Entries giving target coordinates
------

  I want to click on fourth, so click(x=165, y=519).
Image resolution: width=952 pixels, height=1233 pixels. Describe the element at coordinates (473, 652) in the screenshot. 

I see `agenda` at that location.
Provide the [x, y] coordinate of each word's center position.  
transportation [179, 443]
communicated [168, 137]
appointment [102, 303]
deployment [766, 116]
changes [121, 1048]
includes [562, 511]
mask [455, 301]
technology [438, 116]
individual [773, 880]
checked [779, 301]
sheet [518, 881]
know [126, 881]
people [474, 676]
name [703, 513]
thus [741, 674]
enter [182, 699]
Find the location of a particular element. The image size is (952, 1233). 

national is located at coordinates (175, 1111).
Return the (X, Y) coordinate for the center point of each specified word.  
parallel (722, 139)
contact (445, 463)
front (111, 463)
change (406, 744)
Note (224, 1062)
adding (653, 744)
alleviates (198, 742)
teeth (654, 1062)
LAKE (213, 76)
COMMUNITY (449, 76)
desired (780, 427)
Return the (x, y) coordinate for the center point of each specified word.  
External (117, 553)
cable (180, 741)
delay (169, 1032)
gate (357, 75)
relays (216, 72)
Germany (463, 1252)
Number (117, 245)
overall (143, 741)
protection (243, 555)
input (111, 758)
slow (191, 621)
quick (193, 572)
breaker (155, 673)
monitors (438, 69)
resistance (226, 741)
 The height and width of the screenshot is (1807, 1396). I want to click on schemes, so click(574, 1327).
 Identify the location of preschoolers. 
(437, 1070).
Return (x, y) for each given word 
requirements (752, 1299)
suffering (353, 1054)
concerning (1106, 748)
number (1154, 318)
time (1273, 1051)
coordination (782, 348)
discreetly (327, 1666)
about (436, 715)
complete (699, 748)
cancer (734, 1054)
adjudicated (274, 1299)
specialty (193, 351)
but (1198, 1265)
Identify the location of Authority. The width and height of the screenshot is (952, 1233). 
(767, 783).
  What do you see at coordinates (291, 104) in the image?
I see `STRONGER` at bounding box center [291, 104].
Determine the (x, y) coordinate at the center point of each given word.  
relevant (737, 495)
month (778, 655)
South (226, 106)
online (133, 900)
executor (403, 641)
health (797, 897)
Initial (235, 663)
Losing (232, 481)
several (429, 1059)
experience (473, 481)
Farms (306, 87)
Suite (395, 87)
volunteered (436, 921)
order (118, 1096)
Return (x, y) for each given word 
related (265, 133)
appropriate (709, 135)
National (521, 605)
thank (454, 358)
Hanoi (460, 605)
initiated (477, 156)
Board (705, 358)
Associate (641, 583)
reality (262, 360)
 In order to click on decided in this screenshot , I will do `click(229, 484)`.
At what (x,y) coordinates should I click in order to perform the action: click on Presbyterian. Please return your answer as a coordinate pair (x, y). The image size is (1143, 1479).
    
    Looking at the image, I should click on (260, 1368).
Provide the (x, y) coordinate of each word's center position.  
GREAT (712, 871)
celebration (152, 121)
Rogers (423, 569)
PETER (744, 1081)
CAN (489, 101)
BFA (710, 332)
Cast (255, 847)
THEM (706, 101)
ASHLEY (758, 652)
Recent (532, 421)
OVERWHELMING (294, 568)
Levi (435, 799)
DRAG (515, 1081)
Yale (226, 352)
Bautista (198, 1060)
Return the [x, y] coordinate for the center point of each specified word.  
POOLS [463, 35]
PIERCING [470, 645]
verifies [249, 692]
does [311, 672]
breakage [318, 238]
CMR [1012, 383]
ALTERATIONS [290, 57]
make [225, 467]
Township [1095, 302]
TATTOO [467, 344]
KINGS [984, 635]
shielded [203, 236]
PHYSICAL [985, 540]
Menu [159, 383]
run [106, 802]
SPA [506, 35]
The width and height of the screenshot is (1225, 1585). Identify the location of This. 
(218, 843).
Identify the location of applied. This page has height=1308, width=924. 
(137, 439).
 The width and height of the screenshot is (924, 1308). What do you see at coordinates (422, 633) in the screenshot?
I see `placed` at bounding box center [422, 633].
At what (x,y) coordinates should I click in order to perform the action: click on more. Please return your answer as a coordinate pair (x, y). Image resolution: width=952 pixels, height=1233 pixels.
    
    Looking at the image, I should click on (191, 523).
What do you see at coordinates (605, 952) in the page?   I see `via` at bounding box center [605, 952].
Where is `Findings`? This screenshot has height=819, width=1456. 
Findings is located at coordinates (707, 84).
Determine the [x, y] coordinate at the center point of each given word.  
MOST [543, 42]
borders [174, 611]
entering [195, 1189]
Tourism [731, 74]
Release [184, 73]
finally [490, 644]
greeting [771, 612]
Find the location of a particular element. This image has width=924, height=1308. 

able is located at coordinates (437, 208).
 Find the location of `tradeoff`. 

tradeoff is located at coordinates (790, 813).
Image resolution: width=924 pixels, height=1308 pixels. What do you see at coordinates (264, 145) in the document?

------

* _What is expected_:
Repeat the lines above word for word, from the very first one through the line containing "order (118, 1096)", with both ends included.

* _Complete answer_:
  I want to click on fourth, so click(x=165, y=519).
Image resolution: width=952 pixels, height=1233 pixels. Describe the element at coordinates (473, 652) in the screenshot. 

I see `agenda` at that location.
Provide the [x, y] coordinate of each word's center position.  
transportation [179, 443]
communicated [168, 137]
appointment [102, 303]
deployment [766, 116]
changes [121, 1048]
includes [562, 511]
mask [455, 301]
technology [438, 116]
individual [773, 880]
checked [779, 301]
sheet [518, 881]
know [126, 881]
people [474, 676]
name [703, 513]
thus [741, 674]
enter [182, 699]
Find the location of a particular element. The image size is (952, 1233). 

national is located at coordinates (175, 1111).
Return the (X, Y) coordinate for the center point of each specified word.  
parallel (722, 139)
contact (445, 463)
front (111, 463)
change (406, 744)
Note (224, 1062)
adding (653, 744)
alleviates (198, 742)
teeth (654, 1062)
LAKE (213, 76)
COMMUNITY (449, 76)
desired (780, 427)
Return the (x, y) coordinate for the center point of each specified word.  
External (117, 553)
cable (180, 741)
delay (169, 1032)
gate (357, 75)
relays (216, 72)
Germany (463, 1252)
Number (117, 245)
overall (143, 741)
protection (243, 555)
input (111, 758)
slow (191, 621)
quick (193, 572)
breaker (155, 673)
monitors (438, 69)
resistance (226, 741)
 The height and width of the screenshot is (1807, 1396). I want to click on schemes, so click(574, 1327).
 Identify the location of preschoolers. 
(437, 1070).
Return (x, y) for each given word 
requirements (752, 1299)
suffering (353, 1054)
concerning (1106, 748)
number (1154, 318)
time (1273, 1051)
coordination (782, 348)
discreetly (327, 1666)
about (436, 715)
complete (699, 748)
cancer (734, 1054)
adjudicated (274, 1299)
specialty (193, 351)
but (1198, 1265)
Identify the location of Authority. The width and height of the screenshot is (952, 1233). 
(767, 783).
  What do you see at coordinates (291, 104) in the image?
I see `STRONGER` at bounding box center [291, 104].
Determine the (x, y) coordinate at the center point of each given word.  
relevant (737, 495)
month (778, 655)
South (226, 106)
online (133, 900)
executor (403, 641)
health (797, 897)
Initial (235, 663)
Losing (232, 481)
several (429, 1059)
experience (473, 481)
Farms (306, 87)
Suite (395, 87)
volunteered (436, 921)
order (118, 1096)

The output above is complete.